■ **TASK STATEMENT**:
If a line in the records contains the string "Gans", show that line.

Stored records
◆ ◆ ◆ ◆
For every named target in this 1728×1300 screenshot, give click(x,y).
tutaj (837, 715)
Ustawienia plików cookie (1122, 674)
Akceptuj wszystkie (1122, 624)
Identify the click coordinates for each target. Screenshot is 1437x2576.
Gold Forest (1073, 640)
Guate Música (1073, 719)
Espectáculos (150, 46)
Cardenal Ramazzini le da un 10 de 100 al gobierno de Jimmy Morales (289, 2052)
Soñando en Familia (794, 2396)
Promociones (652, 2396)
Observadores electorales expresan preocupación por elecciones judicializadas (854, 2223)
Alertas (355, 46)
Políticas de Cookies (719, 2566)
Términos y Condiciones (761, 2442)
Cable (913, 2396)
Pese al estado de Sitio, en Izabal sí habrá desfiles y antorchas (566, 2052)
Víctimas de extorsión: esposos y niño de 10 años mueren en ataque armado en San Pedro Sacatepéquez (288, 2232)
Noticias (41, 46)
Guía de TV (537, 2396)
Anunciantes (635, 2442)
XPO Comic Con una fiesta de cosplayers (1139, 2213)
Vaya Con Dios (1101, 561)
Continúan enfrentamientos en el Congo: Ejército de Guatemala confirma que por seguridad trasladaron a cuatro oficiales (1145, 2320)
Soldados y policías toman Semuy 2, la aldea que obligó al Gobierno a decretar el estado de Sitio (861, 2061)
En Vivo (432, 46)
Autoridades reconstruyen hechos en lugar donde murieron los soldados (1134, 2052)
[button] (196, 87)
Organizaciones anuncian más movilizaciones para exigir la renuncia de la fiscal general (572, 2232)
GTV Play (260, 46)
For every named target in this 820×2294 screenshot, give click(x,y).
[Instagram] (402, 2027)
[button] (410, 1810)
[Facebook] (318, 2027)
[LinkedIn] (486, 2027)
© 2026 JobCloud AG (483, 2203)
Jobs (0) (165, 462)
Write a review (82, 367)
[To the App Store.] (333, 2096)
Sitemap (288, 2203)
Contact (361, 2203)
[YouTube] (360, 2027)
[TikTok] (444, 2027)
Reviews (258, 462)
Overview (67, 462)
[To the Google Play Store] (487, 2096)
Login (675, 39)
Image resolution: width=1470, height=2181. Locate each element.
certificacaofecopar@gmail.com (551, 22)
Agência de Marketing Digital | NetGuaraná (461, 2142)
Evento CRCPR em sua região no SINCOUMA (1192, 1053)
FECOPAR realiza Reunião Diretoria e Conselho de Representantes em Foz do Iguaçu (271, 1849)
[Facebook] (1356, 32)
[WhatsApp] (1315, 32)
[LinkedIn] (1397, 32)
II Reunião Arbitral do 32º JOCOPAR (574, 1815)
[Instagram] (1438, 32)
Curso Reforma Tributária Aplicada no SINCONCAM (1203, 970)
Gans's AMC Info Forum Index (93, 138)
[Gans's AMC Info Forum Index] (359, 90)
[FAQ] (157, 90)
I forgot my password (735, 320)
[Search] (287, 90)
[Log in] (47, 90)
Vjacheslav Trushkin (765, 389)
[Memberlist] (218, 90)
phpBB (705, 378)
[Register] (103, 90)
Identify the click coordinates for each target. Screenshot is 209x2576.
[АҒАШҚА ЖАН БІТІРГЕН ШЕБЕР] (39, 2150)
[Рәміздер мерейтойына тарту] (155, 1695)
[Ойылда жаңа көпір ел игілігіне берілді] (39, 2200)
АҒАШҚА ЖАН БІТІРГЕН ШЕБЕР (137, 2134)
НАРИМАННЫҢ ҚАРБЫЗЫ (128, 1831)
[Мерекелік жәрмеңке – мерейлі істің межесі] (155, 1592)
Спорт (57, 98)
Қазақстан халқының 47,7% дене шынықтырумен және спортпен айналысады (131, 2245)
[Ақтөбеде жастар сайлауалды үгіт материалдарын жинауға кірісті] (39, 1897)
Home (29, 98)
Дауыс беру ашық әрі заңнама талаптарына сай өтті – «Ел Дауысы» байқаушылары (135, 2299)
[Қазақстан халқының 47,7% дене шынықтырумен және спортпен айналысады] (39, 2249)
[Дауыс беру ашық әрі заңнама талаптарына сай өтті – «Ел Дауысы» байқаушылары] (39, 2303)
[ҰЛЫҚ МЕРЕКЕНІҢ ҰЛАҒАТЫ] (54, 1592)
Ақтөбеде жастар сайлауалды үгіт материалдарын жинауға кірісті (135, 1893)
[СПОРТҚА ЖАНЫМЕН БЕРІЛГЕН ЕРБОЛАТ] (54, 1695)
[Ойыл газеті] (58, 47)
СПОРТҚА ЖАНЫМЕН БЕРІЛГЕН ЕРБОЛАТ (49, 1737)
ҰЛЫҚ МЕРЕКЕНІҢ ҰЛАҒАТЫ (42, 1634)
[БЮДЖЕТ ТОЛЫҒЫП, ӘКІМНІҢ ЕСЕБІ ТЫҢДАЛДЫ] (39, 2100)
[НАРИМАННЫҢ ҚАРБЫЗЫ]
◆ ◆ ◆ ◆
■ **SOLUTION FOR THIS PROBLEM**:
Gans's AMC Info Forum Index (93, 138)
[Gans's AMC Info Forum Index] (359, 90)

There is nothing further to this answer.